It may also be possible, in certain circumstances, to use other states’ regard for a particular subject matter to infer its importance for the enacting country. For example, if a law safeguards a religious belief, the arbitral tribunal could look to other countries with similar religious attitudes to see if they too consider the protection of this belief important. While a workable definition of ‘similar’ would be difficult to establish, this could perhaps be avoided by prescribing a proportional relationship between the weight of the evidence and the similarity of the countries’ beliefs. The weight of the evidence would also increase according to the percentage of those countries that consider the belief important, and the degree of importance they afford it.

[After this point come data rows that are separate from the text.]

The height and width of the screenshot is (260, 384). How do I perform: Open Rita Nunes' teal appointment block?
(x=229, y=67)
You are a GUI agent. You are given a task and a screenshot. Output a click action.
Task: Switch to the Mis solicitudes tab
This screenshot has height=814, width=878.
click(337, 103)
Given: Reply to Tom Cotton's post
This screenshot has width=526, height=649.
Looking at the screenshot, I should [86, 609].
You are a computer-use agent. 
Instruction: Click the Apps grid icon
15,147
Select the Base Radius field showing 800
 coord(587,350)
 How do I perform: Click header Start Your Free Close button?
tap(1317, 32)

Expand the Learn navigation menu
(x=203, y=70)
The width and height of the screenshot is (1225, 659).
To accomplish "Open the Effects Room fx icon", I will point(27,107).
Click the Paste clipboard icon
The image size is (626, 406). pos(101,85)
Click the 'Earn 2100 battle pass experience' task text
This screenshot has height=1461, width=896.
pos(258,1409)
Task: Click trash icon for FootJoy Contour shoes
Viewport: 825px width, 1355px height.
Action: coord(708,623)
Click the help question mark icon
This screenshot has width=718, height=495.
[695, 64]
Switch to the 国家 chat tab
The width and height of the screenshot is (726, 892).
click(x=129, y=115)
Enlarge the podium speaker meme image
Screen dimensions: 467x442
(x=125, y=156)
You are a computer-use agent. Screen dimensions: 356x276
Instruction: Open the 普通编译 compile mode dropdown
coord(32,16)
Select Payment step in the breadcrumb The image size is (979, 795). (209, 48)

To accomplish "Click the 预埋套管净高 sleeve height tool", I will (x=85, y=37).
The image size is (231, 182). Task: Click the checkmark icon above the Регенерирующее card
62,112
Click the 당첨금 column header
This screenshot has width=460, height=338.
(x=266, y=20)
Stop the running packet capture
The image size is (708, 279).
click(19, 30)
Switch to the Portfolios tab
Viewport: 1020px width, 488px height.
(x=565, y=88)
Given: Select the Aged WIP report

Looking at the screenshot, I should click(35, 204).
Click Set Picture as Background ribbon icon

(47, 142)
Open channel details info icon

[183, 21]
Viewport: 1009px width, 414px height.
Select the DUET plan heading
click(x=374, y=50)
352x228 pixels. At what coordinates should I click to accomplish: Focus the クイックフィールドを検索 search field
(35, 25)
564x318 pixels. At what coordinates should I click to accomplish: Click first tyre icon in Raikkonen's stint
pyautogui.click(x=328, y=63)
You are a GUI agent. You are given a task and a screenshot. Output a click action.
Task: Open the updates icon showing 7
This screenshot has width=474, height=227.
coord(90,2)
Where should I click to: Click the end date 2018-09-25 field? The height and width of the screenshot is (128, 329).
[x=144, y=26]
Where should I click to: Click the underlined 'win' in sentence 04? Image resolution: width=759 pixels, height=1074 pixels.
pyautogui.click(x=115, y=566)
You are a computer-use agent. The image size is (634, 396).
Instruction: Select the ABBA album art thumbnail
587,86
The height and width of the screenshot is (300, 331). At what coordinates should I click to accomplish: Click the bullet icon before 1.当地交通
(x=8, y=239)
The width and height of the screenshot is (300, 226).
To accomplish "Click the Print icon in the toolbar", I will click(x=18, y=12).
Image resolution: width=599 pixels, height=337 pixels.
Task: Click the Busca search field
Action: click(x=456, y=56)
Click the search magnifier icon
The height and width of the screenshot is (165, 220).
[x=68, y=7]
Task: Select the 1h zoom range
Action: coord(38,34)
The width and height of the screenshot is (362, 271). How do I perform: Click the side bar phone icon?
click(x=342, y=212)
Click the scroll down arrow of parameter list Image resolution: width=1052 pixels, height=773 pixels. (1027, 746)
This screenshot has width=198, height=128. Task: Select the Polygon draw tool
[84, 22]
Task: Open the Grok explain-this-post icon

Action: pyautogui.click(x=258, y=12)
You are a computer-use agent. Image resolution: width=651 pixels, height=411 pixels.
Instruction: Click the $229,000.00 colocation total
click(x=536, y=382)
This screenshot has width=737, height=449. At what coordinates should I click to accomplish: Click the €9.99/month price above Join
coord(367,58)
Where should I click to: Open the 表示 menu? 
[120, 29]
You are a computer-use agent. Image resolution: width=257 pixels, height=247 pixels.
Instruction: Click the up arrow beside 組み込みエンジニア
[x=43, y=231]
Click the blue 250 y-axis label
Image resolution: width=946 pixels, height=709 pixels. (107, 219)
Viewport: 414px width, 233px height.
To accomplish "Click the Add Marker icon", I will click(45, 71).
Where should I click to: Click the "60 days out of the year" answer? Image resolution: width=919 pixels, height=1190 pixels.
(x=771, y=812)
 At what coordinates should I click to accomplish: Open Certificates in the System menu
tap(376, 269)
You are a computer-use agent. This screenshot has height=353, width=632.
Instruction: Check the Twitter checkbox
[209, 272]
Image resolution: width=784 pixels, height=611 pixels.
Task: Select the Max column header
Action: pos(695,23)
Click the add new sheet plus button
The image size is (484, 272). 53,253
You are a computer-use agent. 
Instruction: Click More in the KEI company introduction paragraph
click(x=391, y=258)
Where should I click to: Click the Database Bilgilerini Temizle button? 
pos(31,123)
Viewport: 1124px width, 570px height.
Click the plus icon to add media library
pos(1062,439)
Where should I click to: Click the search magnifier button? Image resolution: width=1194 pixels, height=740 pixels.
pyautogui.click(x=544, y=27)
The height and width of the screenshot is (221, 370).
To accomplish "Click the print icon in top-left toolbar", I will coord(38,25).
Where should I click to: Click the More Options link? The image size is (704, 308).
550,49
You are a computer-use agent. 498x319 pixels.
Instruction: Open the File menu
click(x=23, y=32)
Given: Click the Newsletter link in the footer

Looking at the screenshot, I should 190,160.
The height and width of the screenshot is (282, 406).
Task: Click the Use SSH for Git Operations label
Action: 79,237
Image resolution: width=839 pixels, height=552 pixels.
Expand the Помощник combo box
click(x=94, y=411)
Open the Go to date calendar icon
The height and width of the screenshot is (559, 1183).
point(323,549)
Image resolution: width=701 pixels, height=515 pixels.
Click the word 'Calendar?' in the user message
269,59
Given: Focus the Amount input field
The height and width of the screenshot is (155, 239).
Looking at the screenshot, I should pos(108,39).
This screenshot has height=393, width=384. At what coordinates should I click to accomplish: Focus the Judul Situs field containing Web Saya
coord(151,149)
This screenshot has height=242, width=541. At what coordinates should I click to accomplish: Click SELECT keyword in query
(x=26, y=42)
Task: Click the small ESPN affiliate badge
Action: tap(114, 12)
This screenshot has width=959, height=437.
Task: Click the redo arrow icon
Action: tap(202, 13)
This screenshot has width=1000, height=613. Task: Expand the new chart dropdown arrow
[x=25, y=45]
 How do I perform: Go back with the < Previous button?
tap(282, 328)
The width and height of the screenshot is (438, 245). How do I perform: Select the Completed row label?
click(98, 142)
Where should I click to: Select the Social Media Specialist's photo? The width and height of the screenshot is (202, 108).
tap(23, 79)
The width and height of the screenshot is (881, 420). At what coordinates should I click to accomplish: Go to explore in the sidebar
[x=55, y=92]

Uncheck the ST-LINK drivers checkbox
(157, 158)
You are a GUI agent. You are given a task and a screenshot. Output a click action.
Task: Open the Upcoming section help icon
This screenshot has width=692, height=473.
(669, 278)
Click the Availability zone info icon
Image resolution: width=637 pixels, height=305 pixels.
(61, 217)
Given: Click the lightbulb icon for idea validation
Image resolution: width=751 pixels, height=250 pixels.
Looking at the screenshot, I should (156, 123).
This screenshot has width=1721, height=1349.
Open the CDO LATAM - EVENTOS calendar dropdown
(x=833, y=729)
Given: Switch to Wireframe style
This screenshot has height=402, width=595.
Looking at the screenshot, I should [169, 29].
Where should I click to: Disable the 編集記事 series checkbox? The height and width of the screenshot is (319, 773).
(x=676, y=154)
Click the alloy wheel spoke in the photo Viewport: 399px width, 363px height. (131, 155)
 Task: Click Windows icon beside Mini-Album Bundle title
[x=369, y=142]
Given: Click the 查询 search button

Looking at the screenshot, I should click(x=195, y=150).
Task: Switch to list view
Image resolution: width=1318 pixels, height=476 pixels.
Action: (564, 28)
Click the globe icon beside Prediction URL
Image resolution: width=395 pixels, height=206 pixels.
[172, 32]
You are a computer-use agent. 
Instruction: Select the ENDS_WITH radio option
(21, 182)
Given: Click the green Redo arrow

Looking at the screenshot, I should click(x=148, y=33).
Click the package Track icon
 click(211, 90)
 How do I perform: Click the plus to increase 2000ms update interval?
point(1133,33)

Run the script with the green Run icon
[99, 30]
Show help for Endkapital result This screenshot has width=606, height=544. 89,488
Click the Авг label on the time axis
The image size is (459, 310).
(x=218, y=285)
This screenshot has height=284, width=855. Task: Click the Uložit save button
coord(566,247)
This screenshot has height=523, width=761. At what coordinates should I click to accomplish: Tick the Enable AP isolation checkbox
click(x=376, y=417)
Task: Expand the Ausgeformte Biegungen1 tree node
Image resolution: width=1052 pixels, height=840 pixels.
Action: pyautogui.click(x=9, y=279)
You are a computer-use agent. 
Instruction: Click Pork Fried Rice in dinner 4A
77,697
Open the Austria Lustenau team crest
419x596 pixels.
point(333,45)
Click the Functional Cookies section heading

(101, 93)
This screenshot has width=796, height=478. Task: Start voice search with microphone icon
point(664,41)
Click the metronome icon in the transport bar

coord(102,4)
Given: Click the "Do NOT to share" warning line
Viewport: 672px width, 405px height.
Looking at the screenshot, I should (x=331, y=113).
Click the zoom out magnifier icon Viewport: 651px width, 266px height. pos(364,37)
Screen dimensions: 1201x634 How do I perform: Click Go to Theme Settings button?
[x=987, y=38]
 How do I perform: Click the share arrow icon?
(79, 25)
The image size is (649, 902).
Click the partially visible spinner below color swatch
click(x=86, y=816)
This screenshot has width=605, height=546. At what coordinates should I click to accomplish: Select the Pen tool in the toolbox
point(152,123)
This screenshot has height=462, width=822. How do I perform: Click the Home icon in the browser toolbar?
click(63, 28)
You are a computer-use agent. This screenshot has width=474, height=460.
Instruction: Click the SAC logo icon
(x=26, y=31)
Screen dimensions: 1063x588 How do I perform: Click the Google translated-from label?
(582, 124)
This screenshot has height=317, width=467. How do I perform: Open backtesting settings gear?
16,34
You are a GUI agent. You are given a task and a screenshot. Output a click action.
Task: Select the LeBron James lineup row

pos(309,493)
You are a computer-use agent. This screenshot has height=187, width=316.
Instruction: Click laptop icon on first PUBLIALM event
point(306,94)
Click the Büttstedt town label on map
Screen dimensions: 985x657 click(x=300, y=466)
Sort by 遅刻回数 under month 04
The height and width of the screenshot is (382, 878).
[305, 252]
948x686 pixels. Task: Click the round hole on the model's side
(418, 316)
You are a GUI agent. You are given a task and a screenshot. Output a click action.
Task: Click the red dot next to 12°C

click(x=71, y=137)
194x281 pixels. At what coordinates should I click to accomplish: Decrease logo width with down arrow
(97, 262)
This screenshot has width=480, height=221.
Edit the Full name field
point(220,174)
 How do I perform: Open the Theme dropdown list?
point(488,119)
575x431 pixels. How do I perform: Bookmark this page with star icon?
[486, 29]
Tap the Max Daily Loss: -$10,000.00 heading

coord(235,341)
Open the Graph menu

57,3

Obviously, such an analysis would have to be flexible. For example, the more progressive the law, the less this evidence should be used. This is because any approach to mandatory rules should not be used to penalise states for altering their beliefs and political attitudes. The converse would also hold true — the less progressive the law, the more reliable the above evidence becomes. Other countries’ attitudes increase in relevance the more they have considered, debated and reflected upon a particular law.
This article has consistently acknowledged, based on a balancing of the considerations in Part III, that in certain circumstances it is necessary to apply mandatory rules contrary to party autonomy. However, it best accords with party autonomy, the need to minimise state legal expansionism, and justice (both private and public), to do so only when the particular mandatory rule is appropriate and adapted to protecting its subject matter. It follows that the more a law is appropriate and adapted to protecting its subject matter, the more arbitrators should be willing to apply it. Certainly the principle of state sovereignty suggests that individual states should be able to determine the appropriateness of a law. And doubtless, ‘political’ difficulties might arise if arbitrators are seen to second-guess legislatures in this regard. However, by virtue of the simple fact that complex mandatory rules questions have no easy solutions, such second-guessing may be justified. If so, the following considerations might help.
First, it seems intuitively wrong to allow a law that is unnecessary to override party autonomy. It is therefore appropriate to say that, in principle, the less necessary the law, the less inclined arbitrators should be to apply it. One method of seeing whether a law is unnecessary would be to consider possible alternative measures that could be taken to protect its subject matter.
The application of this principle may, however, be problematic in many situations. For example, it may be difficult to obtain evidence of the alternate measures that the responsible government originally contemplated, and why they were rejected. Such alternate approaches may appear feasible in theory, but in practice may be politically sensitive, in which case arbitrators would be unjustified in criticising the approach taken. Similarly, other approaches may be impractical from a cost/benefit perspective. However, if such evidence were available, and it were considered with common sense, there may be situations in which it is clear that due to carelessness or negligence the government concerned did not choose a better method of protection.
Second, it is logical for arbitrators to be reluctant to apply a law whose scope is so broad that it regulates activities incapable of harming the law’s intended subject matter. In such cases arbitrators should be more reluctant to override party autonomy. Finally, the same reasoning that applied to these proportionality considerations also applies to ineffective laws.
If legislatures were aware of a general interpretive principle whereby arbitrators’ hostility to mandatory rules increased according to the number of mandatory rules each country enacted, this would hopefully discourage a proliferation of mandatory rules. But since the reason for its existence is to quell fears of state legal expansionism, which are often unnecessary,[152] this principle should not assume a dominant position in arbitrators’ hierarchy of concerns.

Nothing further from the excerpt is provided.